■ Requirement: Rewrite the data from its first line up to and including the line containing "coord(682,21)" as a numbered list, omitting any blank lines.

■ Records to use:

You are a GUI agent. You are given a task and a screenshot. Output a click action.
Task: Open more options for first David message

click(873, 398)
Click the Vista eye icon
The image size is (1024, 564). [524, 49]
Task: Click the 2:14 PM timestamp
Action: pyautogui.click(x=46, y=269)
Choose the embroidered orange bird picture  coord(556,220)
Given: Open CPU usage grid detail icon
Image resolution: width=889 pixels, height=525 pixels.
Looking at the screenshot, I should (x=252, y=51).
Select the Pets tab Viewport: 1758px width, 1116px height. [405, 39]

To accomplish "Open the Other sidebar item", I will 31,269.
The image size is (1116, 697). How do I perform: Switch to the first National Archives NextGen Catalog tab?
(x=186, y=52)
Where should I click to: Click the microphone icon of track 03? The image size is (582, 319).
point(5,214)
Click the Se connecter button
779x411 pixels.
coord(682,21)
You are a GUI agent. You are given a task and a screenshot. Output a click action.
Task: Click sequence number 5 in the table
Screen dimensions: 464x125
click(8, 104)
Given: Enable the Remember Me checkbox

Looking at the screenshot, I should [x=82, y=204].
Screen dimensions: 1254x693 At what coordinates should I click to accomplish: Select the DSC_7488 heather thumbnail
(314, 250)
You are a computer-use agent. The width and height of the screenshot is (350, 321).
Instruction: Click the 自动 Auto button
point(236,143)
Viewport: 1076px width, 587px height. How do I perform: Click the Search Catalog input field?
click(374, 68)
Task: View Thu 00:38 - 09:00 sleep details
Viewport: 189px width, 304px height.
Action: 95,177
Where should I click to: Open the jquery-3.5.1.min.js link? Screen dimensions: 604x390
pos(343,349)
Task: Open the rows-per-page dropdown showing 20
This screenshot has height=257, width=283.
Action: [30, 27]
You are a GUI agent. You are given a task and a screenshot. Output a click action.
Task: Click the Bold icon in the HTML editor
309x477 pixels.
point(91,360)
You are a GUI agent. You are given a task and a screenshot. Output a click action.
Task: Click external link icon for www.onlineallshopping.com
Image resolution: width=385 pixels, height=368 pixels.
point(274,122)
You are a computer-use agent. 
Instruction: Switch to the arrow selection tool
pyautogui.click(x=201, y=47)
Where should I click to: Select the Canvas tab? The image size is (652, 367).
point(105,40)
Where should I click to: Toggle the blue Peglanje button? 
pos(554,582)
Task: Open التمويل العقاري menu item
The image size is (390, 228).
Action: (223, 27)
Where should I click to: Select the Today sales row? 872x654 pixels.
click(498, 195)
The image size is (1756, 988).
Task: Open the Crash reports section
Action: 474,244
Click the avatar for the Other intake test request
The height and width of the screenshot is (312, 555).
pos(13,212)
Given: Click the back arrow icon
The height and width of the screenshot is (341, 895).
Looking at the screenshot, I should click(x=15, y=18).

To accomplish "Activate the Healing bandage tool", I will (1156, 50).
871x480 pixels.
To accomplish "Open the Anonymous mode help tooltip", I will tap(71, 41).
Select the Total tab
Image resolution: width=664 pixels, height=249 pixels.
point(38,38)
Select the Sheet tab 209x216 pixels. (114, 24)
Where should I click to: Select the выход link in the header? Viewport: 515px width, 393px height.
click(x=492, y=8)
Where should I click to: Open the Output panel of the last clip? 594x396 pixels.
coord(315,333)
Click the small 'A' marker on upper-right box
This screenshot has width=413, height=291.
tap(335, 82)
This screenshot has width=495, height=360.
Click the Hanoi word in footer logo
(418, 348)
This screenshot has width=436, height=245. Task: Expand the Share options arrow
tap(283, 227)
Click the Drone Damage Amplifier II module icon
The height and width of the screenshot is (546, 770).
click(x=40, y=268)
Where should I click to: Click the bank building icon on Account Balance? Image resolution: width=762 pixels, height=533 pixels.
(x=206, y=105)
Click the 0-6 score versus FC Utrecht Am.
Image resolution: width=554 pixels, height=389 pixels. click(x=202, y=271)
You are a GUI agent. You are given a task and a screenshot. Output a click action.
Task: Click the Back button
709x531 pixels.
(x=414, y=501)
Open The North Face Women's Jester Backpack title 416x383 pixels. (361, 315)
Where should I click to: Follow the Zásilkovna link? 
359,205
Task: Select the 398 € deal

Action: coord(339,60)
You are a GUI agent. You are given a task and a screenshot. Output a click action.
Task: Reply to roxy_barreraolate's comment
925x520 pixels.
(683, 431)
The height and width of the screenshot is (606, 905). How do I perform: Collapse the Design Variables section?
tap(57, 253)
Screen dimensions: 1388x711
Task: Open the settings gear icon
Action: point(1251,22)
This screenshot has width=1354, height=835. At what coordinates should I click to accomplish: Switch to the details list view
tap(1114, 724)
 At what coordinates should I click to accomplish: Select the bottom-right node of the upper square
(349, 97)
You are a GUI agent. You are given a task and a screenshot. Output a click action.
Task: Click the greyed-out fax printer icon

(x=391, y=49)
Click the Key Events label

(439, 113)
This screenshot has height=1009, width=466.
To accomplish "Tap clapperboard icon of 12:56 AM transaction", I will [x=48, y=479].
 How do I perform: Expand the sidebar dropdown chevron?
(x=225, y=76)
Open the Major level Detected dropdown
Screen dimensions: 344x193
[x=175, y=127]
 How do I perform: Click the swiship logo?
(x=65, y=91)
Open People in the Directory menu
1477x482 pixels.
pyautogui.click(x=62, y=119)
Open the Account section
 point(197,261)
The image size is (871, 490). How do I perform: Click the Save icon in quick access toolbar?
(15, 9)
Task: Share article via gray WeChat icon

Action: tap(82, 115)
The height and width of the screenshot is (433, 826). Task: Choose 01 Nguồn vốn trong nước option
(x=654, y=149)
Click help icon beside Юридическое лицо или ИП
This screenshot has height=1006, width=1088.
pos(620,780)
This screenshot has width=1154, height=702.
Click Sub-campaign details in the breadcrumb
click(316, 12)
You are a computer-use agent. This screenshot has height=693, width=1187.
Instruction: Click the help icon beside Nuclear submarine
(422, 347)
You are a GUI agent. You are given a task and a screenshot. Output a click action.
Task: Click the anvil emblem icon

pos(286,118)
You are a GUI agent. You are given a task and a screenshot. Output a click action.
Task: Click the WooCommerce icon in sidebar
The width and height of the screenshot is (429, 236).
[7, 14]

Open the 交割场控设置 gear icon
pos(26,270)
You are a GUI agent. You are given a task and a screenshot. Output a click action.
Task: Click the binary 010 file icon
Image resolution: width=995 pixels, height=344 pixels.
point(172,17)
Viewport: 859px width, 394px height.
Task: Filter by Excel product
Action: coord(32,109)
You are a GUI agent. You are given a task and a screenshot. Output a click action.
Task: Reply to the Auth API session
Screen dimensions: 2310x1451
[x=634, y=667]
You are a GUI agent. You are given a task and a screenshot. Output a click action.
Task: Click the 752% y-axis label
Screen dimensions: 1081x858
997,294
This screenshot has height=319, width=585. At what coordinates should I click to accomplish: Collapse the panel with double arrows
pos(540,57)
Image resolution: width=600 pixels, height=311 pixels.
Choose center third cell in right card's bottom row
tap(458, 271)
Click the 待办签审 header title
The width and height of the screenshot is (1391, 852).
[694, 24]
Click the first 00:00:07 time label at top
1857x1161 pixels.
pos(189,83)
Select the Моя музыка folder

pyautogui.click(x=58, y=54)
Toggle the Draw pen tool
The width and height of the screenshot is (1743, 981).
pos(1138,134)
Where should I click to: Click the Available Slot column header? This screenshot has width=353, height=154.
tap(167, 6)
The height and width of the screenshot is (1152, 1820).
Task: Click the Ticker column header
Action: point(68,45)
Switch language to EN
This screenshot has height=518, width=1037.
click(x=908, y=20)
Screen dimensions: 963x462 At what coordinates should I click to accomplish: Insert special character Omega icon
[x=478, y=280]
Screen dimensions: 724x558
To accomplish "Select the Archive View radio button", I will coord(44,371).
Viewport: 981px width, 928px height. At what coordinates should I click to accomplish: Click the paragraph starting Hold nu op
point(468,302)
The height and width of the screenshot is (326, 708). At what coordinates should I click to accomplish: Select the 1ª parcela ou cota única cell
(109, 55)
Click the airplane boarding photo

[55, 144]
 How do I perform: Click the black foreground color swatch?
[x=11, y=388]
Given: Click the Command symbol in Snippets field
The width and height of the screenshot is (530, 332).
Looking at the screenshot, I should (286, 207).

■ Full output:
1. You are a GUI agent. You are given a task and a screenshot. Output a click action.
2. Task: Open more options for first David message
3. click(873, 398)
4. Click the Vista eye icon
5. The image size is (1024, 564). [524, 49]
6. Task: Click the 2:14 PM timestamp
7. Action: pyautogui.click(x=46, y=269)
8. Choose the embroidered orange bird picture  coord(556,220)
9. Given: Open CPU usage grid detail icon
10. Image resolution: width=889 pixels, height=525 pixels.
11. Looking at the screenshot, I should (x=252, y=51).
12. Select the Pets tab Viewport: 1758px width, 1116px height. [405, 39]
13. To accomplish "Open the Other sidebar item", I will 31,269.
14. The image size is (1116, 697). How do I perform: Switch to the first National Archives NextGen Catalog tab?
15. (x=186, y=52)
16. Where should I click to: Click the microphone icon of track 03? The image size is (582, 319).
17. point(5,214)
18. Click the Se connecter button
19. 779x411 pixels.
20. coord(682,21)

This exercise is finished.